▸ **Instructions for the task**
In the tribute-album review below, what do you get when you swap "seduced" for "charmed" and give the passage from "For the most" up to and including "in their recreations." again?

-- Start Document segment --

As sweet as it is to have previously unreleased Seymour in the record bins, most of us know that you ain’t been properly memorialized until a tribute album is recorded. Enter the power pop fanatics of Australia’s Zero Hour who’ve assembled a host of international indieites to redo some 23 tracks hailing from the Sincerely and Twilley Don’t Mind era, the two albums that the Twilley-Seymour team cut in ’76 and ’77. And while we all know that tribs are inherently compromised—yours truly has gone on record as saying they’re mostly a waste of time, and I still believe that—when it’s your personal fave getting the proverbial musical hat-tip, it’s easy to be generous if the performances are solid.
For the most part, Twilley Won’t Mind is exactly that. With 23 tunes, it’s inevitable that some of ‘em are gonna fall flat; several tracks are overly earnest, overtly schmaltzy, or just plain poorly recorded. But with such killer readings as Honeychain’s sleek, sexy and seamless “I’m On Fire,” Donovan’s Brain’s unbelievably accurate (right down to the backwards guitar), 12-string powered “Sincerely,” Michael Carpenter’s rousing handclapathon “Here She Comes” and the Slapbacks’ urgently buoyant “Looking For the Magic” it’s easy not only to be generous, but seduced. The musicians on the album have clearly studied and loved those two albums and their creators over the years, and the inspiration comes through in their recreations.

-- End Document segment --
-- Start Data shown --

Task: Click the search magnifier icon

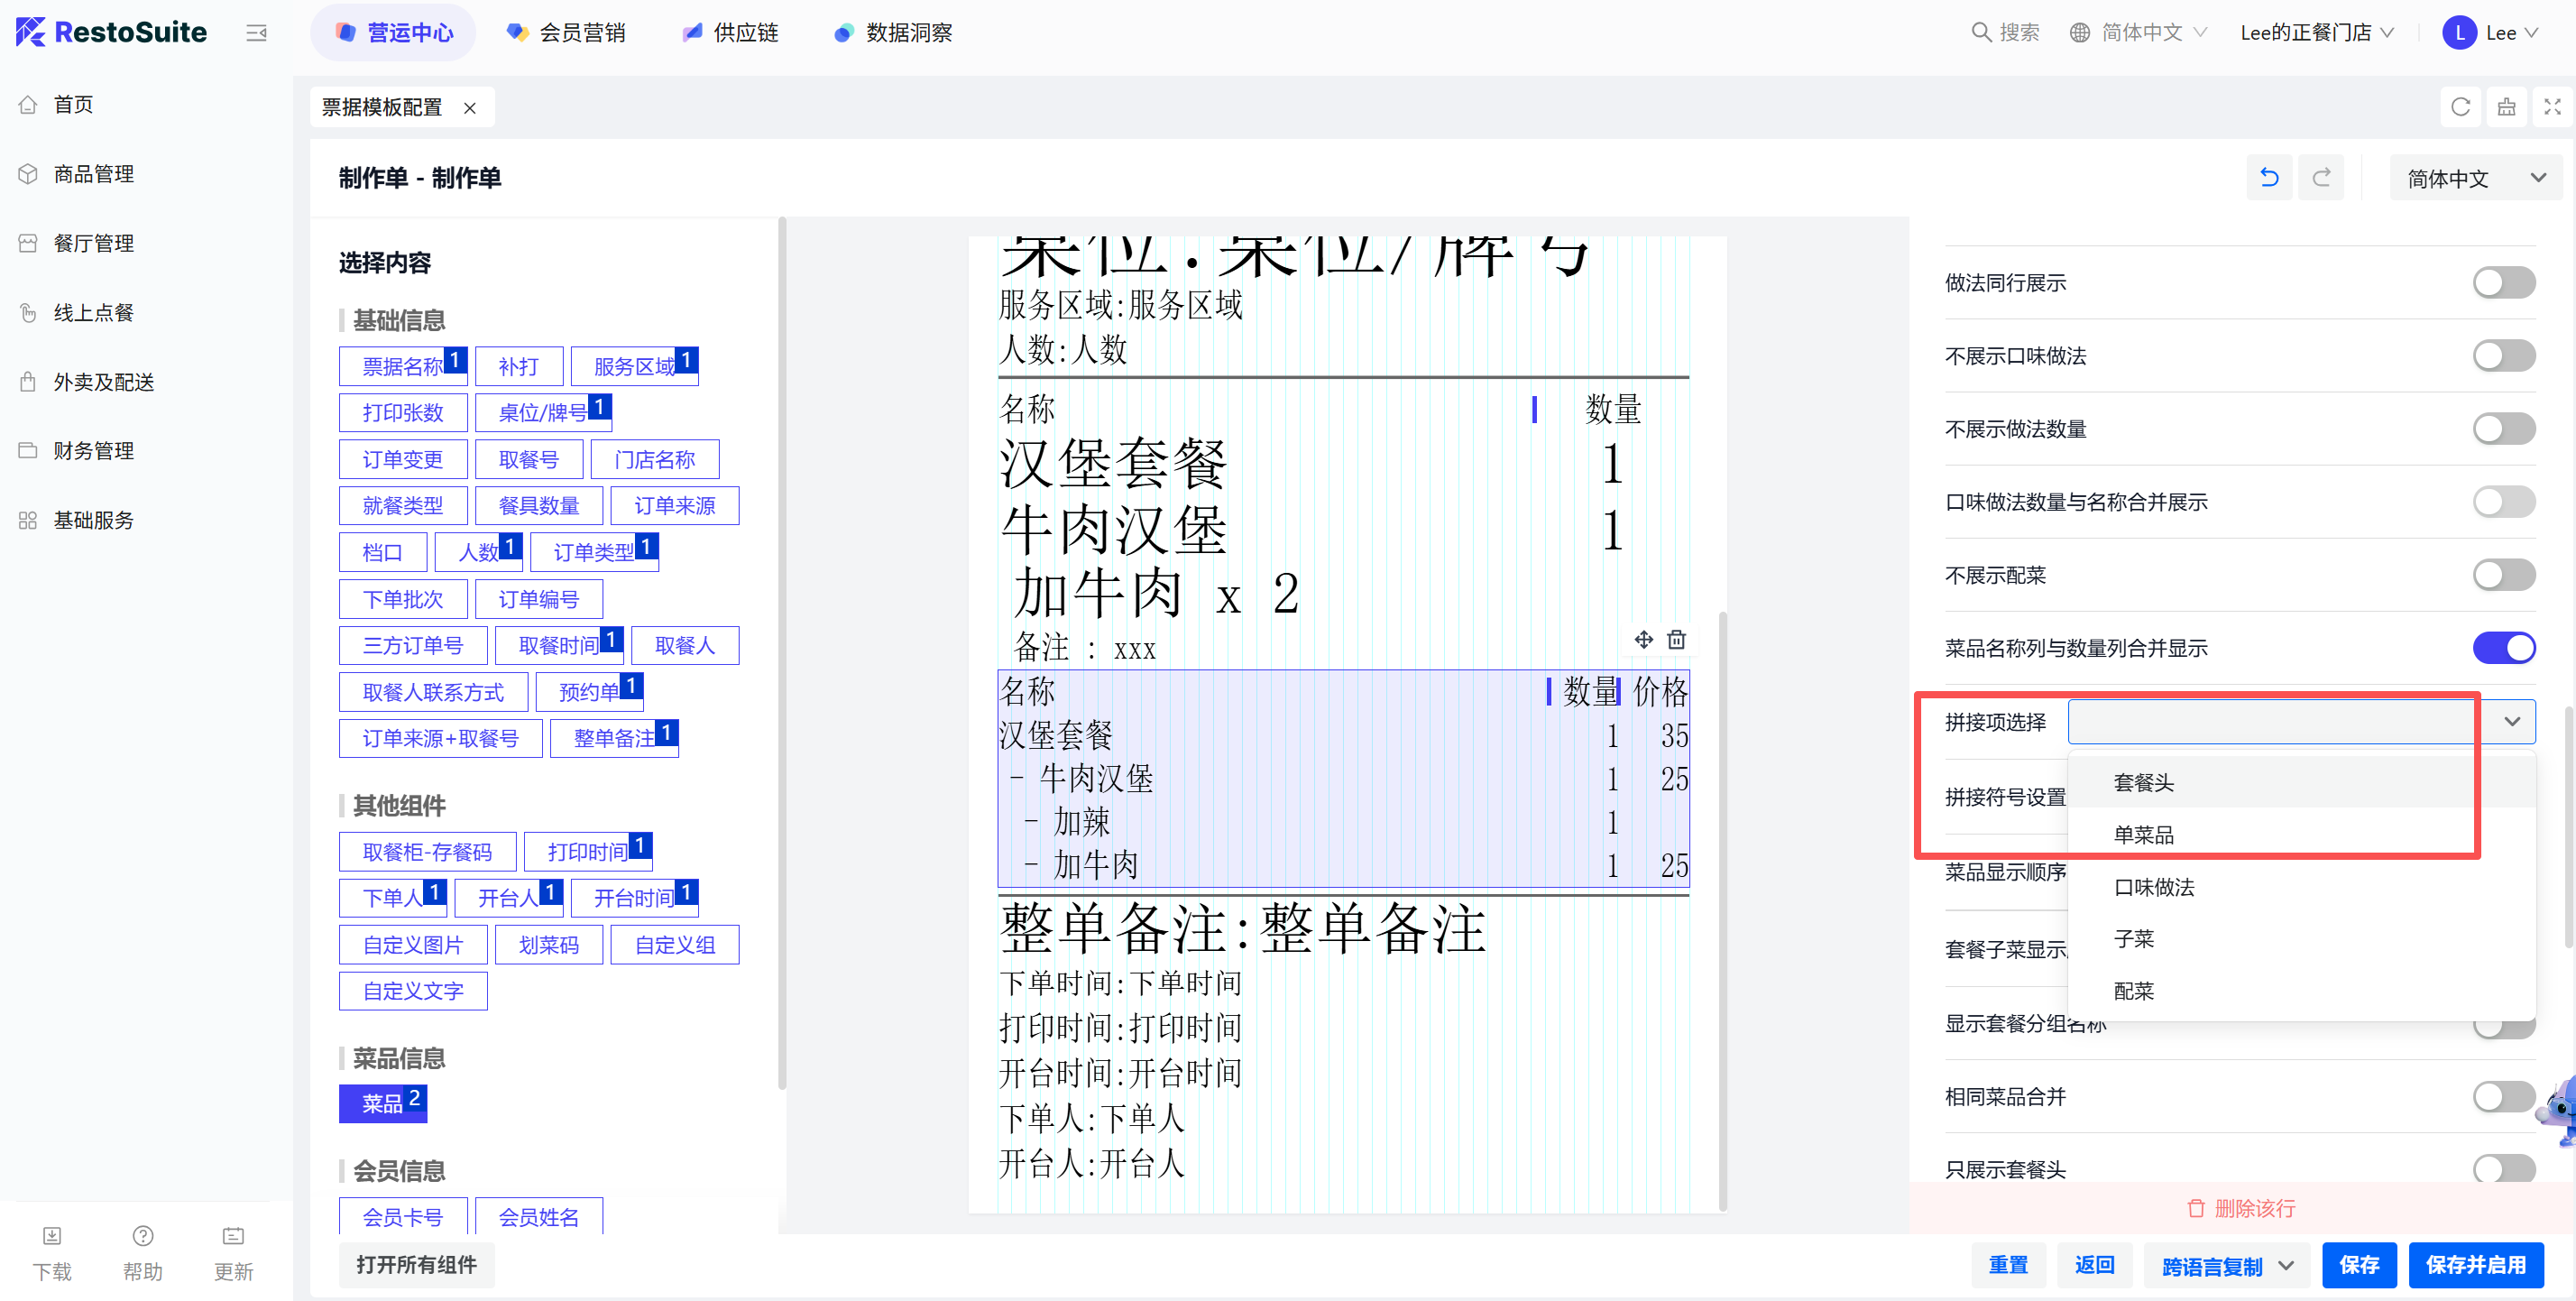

-- End Data shown --

▸ **Exercise solution**
For the most part, Twilley Won’t Mind is exactly that. With 23 tunes, it’s inevitable that some of ‘em are gonna fall flat; several tracks are overly earnest, overtly schmaltzy, or just plain poorly recorded. But with such killer readings as Honeychain’s sleek, sexy and seamless “I’m On Fire,” Donovan’s Brain’s unbelievably accurate (right down to the backwards guitar), 12-string powered “Sincerely,” Michael Carpenter’s rousing handclapathon “Here She Comes” and the Slapbacks’ urgently buoyant “Looking For the Magic” it’s easy not only to be generous, but charmed. The musicians on the album have clearly studied and loved those two albums and their creators over the years, and the inspiration comes through in their recreations.